Segment Open

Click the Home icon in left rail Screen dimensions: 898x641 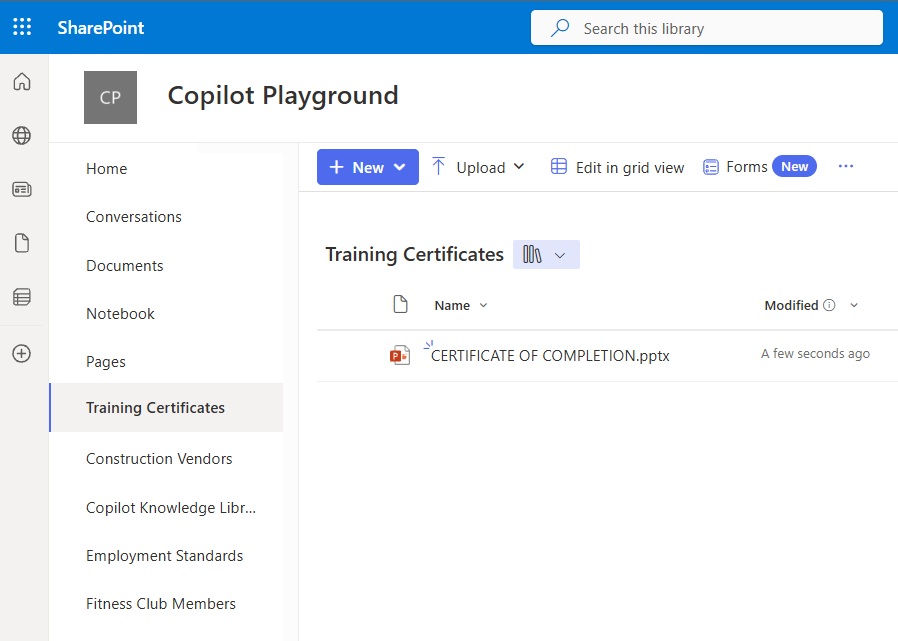point(21,82)
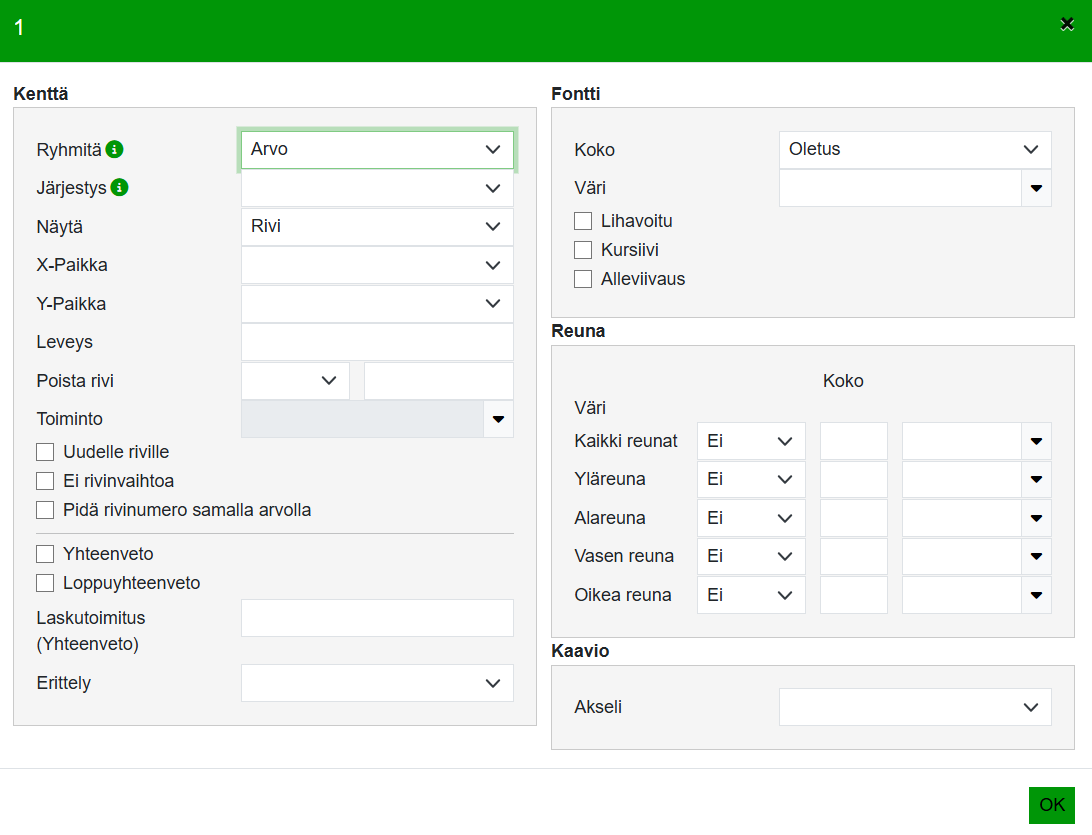The width and height of the screenshot is (1092, 835).
Task: Open the Näytä dropdown showing Rivi
Action: 377,227
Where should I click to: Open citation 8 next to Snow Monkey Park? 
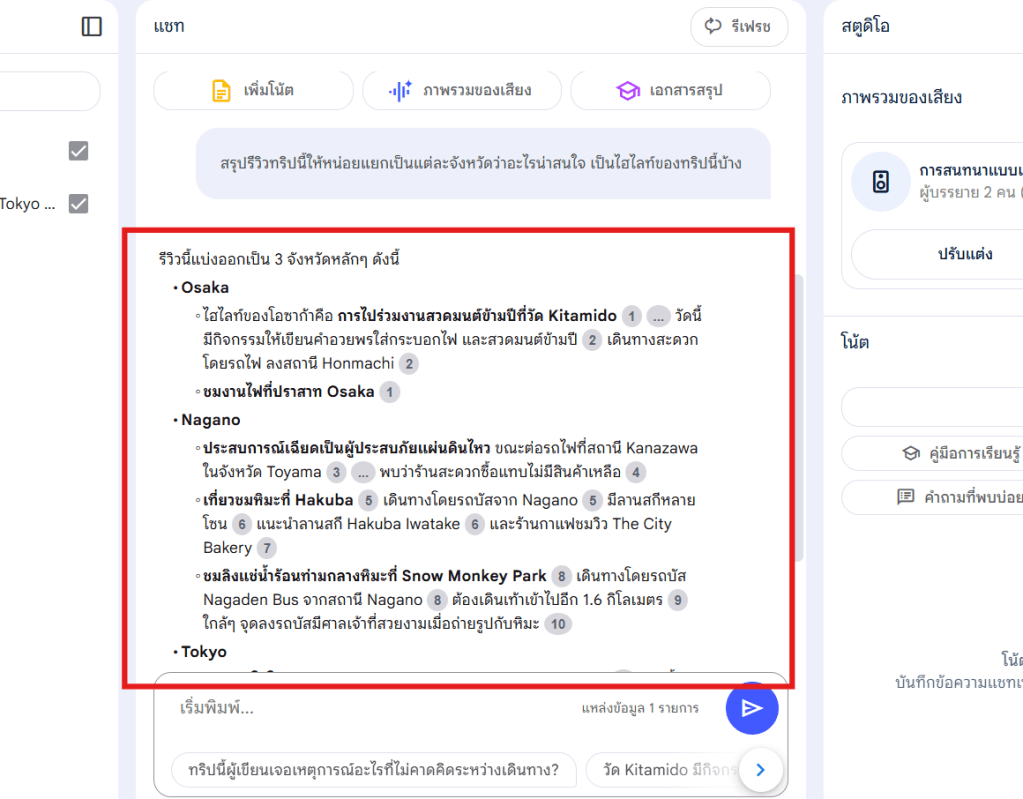[562, 577]
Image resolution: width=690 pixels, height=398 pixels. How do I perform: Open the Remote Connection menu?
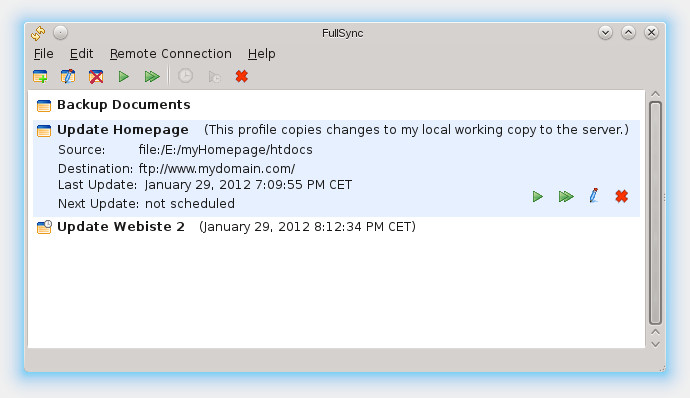point(171,54)
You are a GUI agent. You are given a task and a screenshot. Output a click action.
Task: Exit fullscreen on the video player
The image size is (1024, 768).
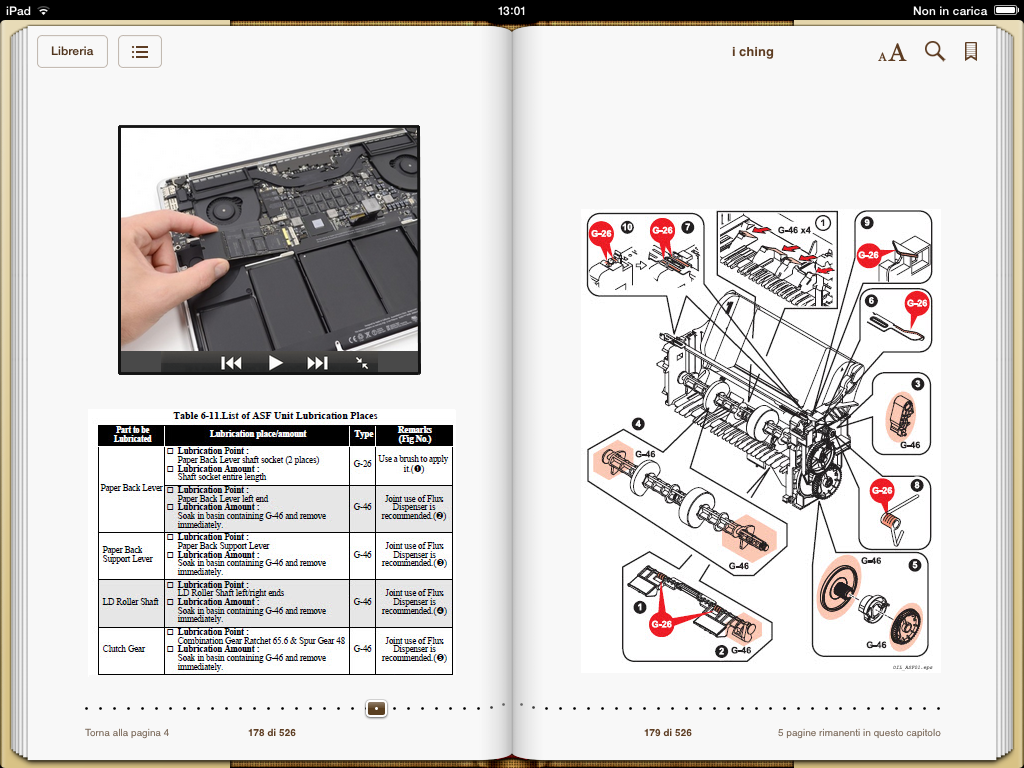(x=362, y=363)
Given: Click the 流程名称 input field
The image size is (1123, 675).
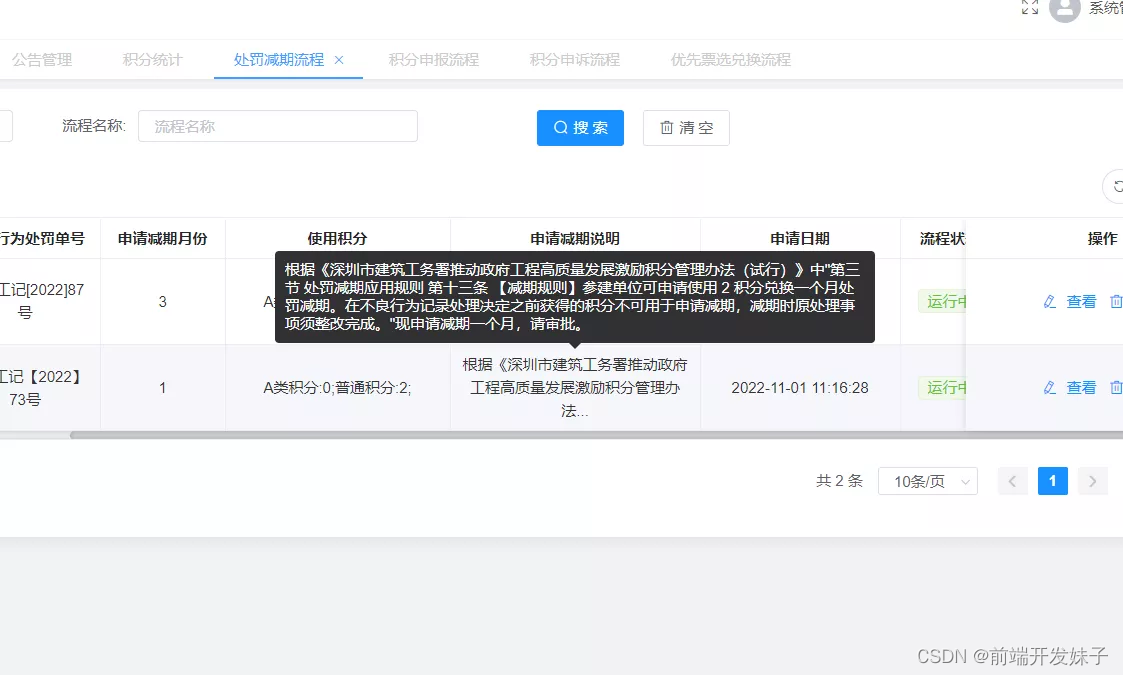Looking at the screenshot, I should 277,125.
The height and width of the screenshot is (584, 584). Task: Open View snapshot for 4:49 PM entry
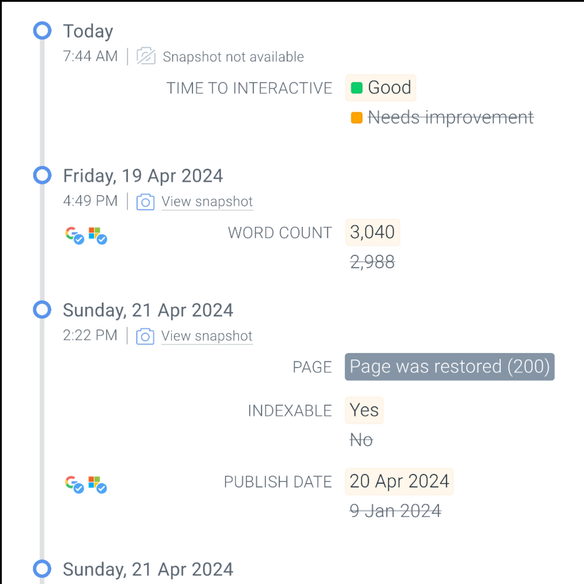(x=207, y=201)
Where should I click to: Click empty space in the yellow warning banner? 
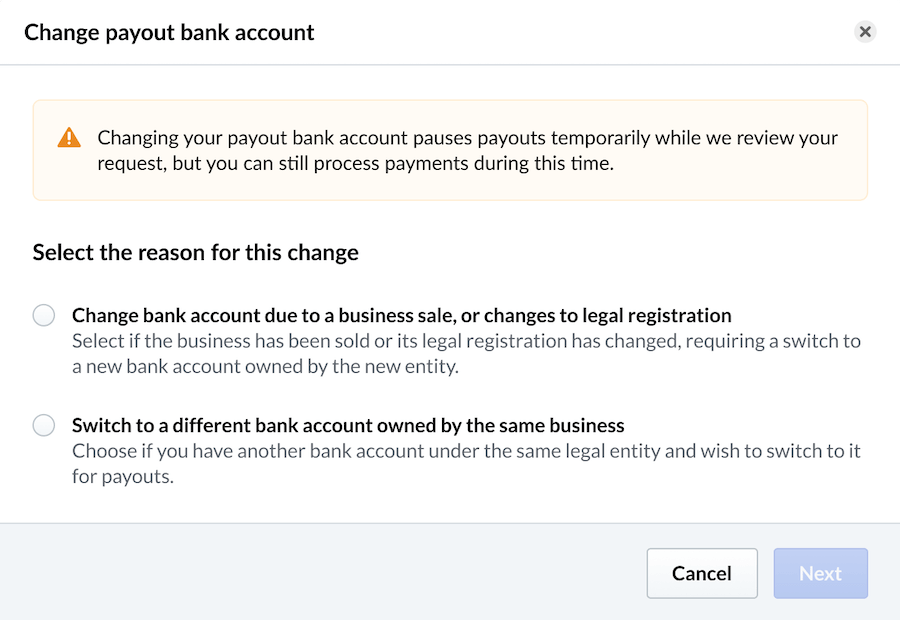click(740, 180)
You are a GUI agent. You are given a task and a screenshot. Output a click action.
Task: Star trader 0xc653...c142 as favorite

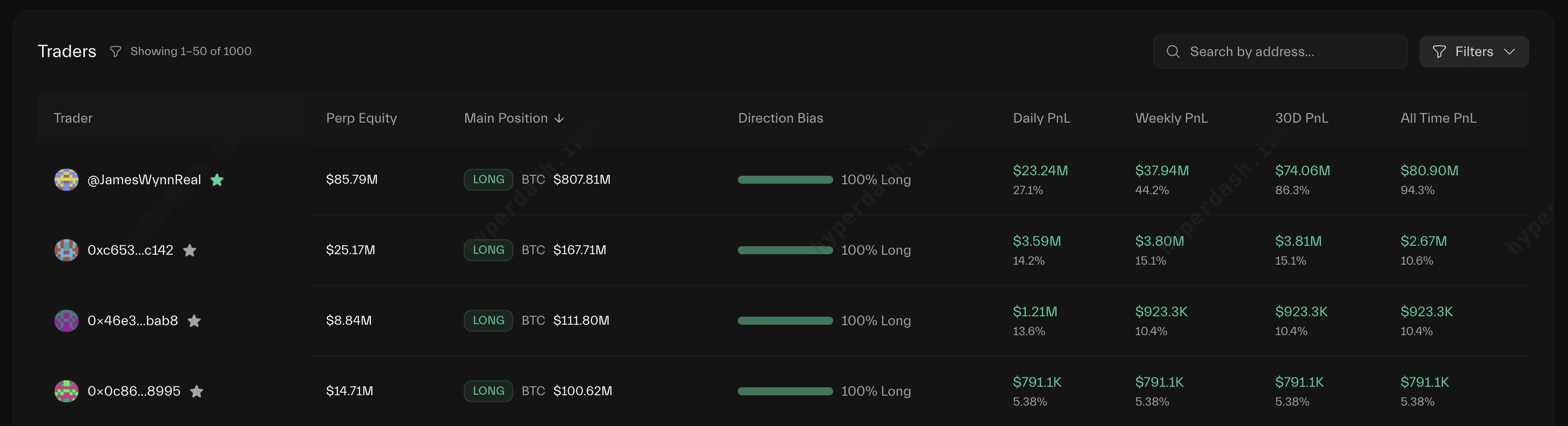189,250
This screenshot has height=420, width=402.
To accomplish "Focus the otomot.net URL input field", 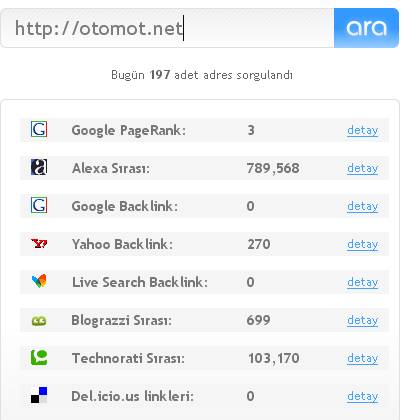I will pyautogui.click(x=167, y=28).
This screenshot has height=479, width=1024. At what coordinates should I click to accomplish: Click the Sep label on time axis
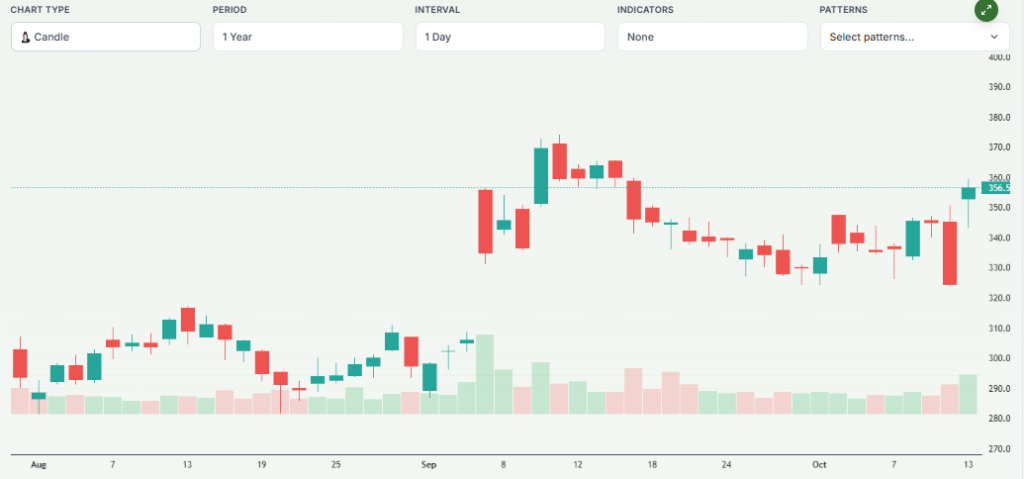pos(429,465)
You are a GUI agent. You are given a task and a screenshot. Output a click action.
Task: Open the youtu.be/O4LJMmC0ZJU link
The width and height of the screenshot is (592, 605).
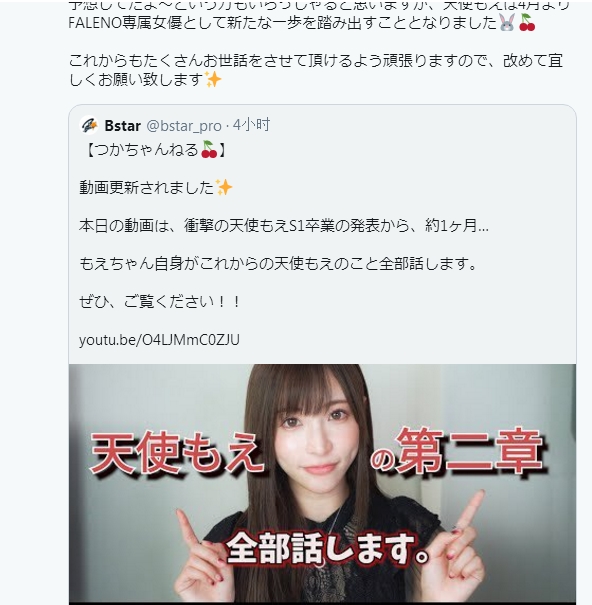(x=159, y=340)
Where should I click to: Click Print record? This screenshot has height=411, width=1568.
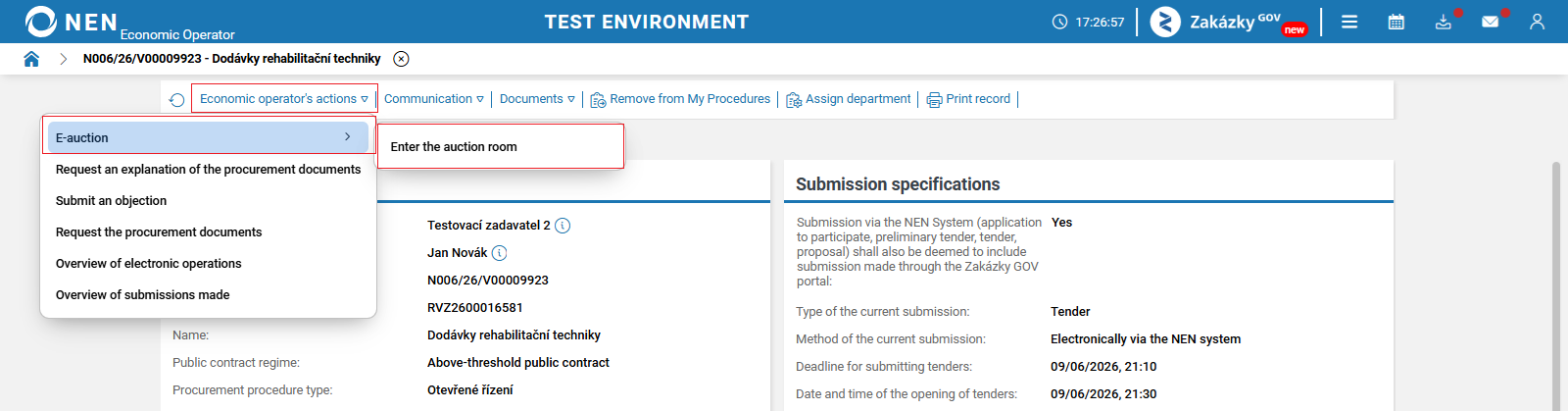[968, 99]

Segment Closed

Print, exactly and without pictures, the lines from the one holding "The width and height of the screenshot is (592, 605)." through the last line of the entries above, both included.

The width and height of the screenshot is (592, 605).
(x=159, y=340)
Where should I click to: Click Print record? This screenshot has height=411, width=1568.
[968, 99]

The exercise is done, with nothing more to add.